• [EXERCISE INSTRUCTIONS]:
List every line in the records below that contains the string "height". Match case exactly.

───── ENTRIES SHOWN

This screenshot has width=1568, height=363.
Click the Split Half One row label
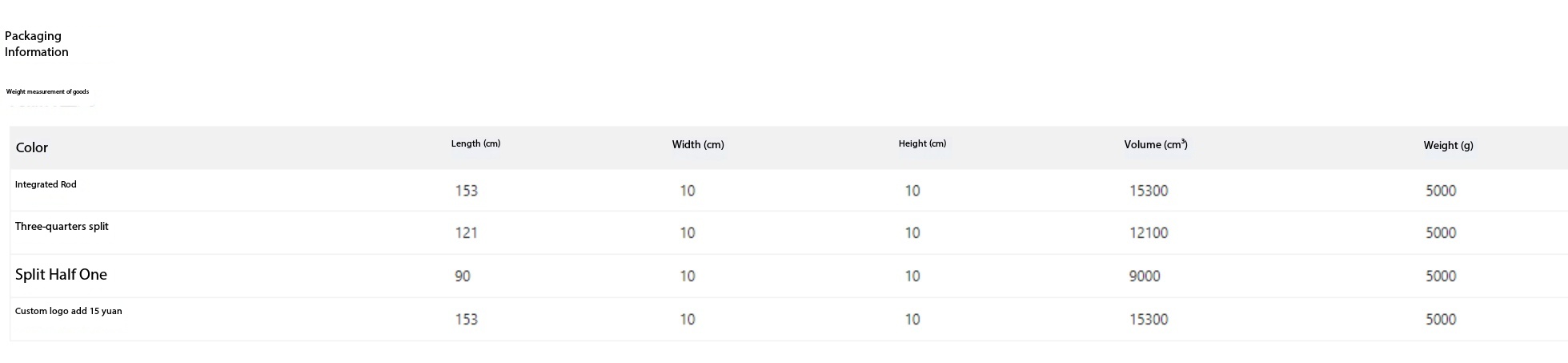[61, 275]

──────────
───── ENTRIES SHOWN

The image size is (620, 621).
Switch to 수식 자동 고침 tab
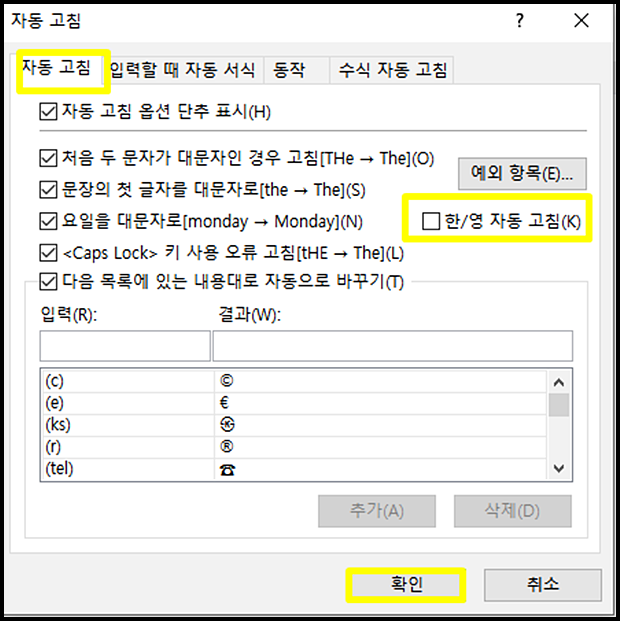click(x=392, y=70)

──────────

• [ANSWER IN FULL]:
This screenshot has width=1568, height=363.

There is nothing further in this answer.